**To do**
The entries below contain a line with "Collapse the 속초 tree node" and a line with "Task: Click the Compression". Quote exactly those two lines and all lines between them.

Source records below:

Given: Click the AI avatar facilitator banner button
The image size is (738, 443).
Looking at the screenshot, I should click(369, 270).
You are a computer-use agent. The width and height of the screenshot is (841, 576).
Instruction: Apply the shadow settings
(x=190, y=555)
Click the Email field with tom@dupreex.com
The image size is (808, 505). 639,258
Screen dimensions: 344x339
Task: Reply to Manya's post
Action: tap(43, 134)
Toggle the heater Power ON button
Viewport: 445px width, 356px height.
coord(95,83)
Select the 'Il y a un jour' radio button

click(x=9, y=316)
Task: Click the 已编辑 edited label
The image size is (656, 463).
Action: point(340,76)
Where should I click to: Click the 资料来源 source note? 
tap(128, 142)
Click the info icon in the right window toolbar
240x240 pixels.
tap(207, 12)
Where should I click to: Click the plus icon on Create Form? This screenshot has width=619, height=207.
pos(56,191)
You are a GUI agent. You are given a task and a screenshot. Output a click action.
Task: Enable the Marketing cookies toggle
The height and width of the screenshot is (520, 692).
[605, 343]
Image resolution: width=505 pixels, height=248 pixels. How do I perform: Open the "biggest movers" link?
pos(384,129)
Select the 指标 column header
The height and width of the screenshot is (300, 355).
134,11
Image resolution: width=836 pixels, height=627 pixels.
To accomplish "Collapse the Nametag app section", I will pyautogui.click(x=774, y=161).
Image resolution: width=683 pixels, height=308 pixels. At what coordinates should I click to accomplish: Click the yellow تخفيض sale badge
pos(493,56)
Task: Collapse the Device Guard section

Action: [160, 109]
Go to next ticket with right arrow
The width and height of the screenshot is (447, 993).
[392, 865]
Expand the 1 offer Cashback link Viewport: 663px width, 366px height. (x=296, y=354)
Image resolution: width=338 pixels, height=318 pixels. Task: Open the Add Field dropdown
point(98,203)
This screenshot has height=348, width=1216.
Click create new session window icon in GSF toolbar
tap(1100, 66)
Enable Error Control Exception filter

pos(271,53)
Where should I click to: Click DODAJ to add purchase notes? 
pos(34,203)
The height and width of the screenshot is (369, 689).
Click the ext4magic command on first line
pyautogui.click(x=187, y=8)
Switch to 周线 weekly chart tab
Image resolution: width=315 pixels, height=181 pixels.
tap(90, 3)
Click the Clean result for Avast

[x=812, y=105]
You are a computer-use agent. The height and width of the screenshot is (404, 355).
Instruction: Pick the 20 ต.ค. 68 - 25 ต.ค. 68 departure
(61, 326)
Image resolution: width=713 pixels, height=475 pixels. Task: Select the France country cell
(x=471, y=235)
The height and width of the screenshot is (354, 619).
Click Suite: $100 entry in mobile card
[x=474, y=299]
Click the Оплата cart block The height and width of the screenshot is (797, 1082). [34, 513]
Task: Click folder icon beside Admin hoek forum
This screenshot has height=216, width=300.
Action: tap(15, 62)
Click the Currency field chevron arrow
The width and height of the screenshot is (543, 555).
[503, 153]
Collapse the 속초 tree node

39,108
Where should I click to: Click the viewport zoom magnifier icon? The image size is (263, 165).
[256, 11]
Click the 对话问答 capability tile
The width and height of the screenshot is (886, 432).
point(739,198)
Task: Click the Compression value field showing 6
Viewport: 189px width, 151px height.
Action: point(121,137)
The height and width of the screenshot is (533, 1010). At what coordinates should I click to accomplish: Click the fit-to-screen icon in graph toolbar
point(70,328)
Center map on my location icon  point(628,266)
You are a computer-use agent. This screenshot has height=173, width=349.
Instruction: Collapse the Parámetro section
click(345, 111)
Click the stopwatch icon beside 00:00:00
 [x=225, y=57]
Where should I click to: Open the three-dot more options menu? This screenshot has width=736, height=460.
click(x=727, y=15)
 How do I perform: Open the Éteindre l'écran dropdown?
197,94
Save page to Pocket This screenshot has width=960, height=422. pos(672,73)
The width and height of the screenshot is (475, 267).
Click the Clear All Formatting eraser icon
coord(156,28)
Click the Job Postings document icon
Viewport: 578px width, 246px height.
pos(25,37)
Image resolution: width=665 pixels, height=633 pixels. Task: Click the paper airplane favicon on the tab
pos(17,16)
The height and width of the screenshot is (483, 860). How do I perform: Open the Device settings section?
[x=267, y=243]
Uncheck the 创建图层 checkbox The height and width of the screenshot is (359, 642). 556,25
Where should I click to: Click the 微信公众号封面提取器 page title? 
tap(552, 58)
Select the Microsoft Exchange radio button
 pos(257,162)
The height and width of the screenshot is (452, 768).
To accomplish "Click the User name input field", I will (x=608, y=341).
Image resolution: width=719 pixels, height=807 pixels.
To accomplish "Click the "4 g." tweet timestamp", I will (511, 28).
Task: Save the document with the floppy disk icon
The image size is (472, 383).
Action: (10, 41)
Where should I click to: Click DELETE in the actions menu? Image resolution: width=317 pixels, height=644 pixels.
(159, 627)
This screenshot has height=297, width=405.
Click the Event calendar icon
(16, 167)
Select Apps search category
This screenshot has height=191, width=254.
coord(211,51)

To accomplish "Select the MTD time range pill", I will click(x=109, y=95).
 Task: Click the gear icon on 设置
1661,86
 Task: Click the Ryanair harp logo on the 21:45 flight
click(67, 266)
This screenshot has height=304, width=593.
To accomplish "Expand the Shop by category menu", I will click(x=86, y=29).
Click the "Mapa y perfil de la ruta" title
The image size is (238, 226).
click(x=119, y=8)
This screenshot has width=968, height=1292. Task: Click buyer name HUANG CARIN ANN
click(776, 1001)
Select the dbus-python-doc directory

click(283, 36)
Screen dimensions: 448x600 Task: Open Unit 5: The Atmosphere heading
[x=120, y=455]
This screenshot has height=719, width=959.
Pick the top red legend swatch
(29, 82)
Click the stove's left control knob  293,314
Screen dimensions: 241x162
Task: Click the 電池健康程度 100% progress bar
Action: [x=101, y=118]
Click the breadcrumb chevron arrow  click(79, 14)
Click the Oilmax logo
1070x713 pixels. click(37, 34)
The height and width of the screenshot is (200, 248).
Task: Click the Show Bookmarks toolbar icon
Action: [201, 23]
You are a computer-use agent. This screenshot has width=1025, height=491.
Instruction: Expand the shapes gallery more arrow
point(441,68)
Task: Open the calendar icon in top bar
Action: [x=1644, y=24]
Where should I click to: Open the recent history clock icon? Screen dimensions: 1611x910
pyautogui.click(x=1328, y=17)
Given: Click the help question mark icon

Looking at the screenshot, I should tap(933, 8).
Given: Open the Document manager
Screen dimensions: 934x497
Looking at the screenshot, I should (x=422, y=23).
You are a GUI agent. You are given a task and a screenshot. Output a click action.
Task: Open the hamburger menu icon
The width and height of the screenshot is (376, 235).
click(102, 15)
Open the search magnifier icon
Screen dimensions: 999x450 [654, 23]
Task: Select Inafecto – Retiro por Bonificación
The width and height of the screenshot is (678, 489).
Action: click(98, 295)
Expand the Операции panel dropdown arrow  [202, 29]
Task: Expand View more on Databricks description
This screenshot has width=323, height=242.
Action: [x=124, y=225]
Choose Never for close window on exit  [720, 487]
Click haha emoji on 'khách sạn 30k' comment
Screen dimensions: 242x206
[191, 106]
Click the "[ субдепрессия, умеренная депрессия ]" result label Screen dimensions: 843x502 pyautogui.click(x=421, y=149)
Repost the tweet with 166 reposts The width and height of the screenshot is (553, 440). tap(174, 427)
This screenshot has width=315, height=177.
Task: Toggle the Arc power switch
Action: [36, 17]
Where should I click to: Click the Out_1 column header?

End of Source records.

**Result**
Collapse the 속초 tree node

39,108
Where should I click to: Click the viewport zoom magnifier icon? The image size is (263, 165).
[256, 11]
Click the 对话问答 capability tile
The width and height of the screenshot is (886, 432).
point(739,198)
Task: Click the Compression value field showing 6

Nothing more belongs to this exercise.